Stock Market

Hong Kong jails 3 stock market manipulators for up to 80 months in landmark case


Three stock market traders were sentenced to up to six years and eight months in jail for manipulating shares of Ching Lee Holding, the Hong Kong High Court ruled on Monday, marking the city’s toughest crackdown yet on false trading of shares.

Sit Yi Ki, Lam Wing Ki, and Tam Cheuk Hang, were sentenced to between four years four months and six years eight months in jail, the heaviest sentence for such a criminal offence. They were found guilty in a landmark prosecution brought by the Securities and Futures Commission (SFC) in May.

The manipulation scheme is “a sophisticated and intricate conspiracy”, which has caused losses to genuine market participants and damage to Hong Kong’s reputation as a global financial centre, Douglas Yau Tak Hong, deputy judge of the Court of First Instance of the High Court, said during the sentencing hearing.

“A fair and efficient stock market is the prerequisite for maintaining our competitiveness in the region.” The maintenance of market order is of “paramount importance” for the people of Hong Kong, Yau said, while adding that the public should not be impacted by the trickle-down effects into the financial system, following such failures.
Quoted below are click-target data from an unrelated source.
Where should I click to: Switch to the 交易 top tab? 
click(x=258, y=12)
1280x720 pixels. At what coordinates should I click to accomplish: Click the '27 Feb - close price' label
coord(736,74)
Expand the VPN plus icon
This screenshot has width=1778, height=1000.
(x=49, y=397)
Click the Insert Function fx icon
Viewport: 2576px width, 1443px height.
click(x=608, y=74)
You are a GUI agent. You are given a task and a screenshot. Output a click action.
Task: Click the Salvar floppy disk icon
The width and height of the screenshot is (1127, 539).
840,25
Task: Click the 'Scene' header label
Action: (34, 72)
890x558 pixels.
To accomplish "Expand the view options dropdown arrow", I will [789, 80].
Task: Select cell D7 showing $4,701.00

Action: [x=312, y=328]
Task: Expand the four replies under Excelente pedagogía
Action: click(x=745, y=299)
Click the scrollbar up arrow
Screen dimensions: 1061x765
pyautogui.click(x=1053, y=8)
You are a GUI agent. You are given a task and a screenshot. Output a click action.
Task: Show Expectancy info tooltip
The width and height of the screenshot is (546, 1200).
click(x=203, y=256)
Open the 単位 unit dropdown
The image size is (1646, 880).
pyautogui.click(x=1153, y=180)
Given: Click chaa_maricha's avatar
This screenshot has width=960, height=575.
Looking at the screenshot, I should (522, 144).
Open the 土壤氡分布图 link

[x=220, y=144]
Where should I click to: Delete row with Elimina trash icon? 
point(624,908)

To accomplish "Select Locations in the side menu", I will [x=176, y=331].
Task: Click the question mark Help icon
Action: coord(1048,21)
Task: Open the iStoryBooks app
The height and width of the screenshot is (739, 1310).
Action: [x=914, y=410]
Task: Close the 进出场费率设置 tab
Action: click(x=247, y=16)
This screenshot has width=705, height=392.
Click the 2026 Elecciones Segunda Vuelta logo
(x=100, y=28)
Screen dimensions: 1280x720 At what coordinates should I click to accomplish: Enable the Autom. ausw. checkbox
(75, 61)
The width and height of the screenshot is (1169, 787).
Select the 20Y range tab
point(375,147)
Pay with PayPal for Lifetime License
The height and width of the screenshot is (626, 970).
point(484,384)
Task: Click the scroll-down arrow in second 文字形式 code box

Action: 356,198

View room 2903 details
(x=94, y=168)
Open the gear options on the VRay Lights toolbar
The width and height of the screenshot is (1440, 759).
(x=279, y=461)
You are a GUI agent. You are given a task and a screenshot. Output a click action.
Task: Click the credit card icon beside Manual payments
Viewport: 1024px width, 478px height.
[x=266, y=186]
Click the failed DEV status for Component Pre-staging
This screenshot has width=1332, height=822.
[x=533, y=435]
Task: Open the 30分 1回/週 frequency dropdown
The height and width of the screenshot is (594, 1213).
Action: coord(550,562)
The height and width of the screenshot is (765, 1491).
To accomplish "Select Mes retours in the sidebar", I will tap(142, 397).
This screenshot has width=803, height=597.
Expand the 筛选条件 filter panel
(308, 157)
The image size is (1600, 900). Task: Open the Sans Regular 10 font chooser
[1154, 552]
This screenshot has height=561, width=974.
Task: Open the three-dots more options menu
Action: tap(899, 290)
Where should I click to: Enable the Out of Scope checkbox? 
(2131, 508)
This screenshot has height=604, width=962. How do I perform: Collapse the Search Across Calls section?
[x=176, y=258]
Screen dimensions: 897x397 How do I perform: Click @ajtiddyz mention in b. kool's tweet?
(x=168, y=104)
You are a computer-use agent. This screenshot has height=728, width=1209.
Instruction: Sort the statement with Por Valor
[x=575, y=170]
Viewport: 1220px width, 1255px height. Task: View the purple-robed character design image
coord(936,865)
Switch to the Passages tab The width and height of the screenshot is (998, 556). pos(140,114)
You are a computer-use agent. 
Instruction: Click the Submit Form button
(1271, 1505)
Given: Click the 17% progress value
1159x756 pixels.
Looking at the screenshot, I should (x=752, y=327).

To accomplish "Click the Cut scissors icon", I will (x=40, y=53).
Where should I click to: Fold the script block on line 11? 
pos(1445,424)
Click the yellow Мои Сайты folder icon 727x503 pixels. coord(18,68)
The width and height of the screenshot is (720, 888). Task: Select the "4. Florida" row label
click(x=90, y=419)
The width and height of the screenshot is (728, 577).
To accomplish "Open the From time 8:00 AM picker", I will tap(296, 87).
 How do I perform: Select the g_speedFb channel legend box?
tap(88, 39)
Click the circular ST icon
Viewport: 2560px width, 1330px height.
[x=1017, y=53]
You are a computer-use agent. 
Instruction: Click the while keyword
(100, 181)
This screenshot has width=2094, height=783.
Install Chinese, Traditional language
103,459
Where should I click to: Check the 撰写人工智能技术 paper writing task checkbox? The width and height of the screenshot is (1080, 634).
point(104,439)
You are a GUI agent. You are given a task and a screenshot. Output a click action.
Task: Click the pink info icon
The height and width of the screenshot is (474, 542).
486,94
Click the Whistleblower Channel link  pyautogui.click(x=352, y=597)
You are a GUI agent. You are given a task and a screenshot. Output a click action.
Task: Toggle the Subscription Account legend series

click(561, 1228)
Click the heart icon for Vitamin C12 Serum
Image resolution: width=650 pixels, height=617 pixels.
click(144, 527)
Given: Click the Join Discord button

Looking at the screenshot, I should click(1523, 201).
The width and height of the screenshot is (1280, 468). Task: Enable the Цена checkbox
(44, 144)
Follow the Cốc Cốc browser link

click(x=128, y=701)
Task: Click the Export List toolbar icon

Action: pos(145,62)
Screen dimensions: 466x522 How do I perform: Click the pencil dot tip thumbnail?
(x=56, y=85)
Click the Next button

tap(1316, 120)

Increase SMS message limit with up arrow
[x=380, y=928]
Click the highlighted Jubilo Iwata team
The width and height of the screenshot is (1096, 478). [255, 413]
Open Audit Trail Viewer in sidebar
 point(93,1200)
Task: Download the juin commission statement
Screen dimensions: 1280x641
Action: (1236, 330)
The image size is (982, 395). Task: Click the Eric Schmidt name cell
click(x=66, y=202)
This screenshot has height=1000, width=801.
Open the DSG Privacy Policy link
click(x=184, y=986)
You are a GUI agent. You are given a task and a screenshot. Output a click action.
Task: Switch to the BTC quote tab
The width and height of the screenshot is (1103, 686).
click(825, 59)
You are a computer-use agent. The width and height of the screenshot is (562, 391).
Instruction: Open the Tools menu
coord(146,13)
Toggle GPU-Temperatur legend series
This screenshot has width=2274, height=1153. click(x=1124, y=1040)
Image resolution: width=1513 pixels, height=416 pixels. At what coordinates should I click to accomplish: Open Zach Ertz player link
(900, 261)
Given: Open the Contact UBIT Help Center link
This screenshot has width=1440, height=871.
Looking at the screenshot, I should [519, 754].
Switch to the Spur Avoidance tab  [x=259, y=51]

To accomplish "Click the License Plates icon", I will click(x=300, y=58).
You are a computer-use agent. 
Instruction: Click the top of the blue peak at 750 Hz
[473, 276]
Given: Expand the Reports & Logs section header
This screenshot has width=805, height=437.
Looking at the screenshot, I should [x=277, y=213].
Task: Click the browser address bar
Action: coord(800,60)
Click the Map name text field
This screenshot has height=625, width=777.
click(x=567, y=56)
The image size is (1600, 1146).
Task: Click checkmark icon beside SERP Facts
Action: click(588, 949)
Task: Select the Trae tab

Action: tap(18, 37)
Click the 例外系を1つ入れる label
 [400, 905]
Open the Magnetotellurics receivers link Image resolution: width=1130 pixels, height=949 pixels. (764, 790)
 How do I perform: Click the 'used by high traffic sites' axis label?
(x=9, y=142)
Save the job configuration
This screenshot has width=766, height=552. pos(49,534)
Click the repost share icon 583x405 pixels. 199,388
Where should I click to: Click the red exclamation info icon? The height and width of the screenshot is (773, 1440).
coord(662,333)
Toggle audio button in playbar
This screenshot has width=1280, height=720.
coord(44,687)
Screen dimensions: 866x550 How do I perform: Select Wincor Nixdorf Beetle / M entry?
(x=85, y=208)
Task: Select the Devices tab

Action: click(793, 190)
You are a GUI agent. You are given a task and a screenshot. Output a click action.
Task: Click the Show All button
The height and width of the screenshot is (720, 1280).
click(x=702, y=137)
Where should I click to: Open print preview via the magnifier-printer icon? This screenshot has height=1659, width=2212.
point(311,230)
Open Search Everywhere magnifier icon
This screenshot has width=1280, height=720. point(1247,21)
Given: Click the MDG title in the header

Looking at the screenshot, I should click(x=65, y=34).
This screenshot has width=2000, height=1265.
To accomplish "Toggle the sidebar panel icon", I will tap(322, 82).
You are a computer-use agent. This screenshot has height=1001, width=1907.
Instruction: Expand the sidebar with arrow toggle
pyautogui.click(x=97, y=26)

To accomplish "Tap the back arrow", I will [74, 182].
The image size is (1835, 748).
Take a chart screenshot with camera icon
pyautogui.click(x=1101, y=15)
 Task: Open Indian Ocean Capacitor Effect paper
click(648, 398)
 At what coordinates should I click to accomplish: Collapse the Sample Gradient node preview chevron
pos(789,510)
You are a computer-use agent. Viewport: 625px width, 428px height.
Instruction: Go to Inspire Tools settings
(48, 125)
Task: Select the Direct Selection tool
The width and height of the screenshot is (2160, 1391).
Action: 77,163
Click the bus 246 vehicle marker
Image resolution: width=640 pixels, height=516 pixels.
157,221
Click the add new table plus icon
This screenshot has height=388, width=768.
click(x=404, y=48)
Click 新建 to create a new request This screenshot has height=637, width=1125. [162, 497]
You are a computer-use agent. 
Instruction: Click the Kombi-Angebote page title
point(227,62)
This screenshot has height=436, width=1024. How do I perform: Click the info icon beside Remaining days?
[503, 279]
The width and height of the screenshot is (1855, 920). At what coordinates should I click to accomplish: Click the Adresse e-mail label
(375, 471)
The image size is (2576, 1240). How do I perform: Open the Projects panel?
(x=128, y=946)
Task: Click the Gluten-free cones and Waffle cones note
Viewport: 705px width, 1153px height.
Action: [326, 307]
The sentenced trio manipulated trading in shares of Ching Lee Holdings, an investment holding company, primarily involved in construction, consultancy and project-management services listed on Hong Kong’s secondary GEM board.

The trading manipulation scheme was planned and commenced before Ching Lee’s initial public offering (IPO) on March 29, 2016, lasting for over five months. The conspirators artificially boosted turnover of the shares by conducting manipulative transactions among 156 securities accounts under their control, the judge said.

The manipulative activities inflated Ching Lee’s share price by as much as 2,000 per cent from the IPO price to HK$5.71 in August 2016, before a collapse of 90 per cent on September 7, 2016. The scheme netted illicit profits of more than HK$124 million (US$15.9 million).

Nelson Ho Ming Hin and Simon Suen Man, the other two individuals alleged to have been involved in the market manipulation case, are still at large and currently wanted by authorities.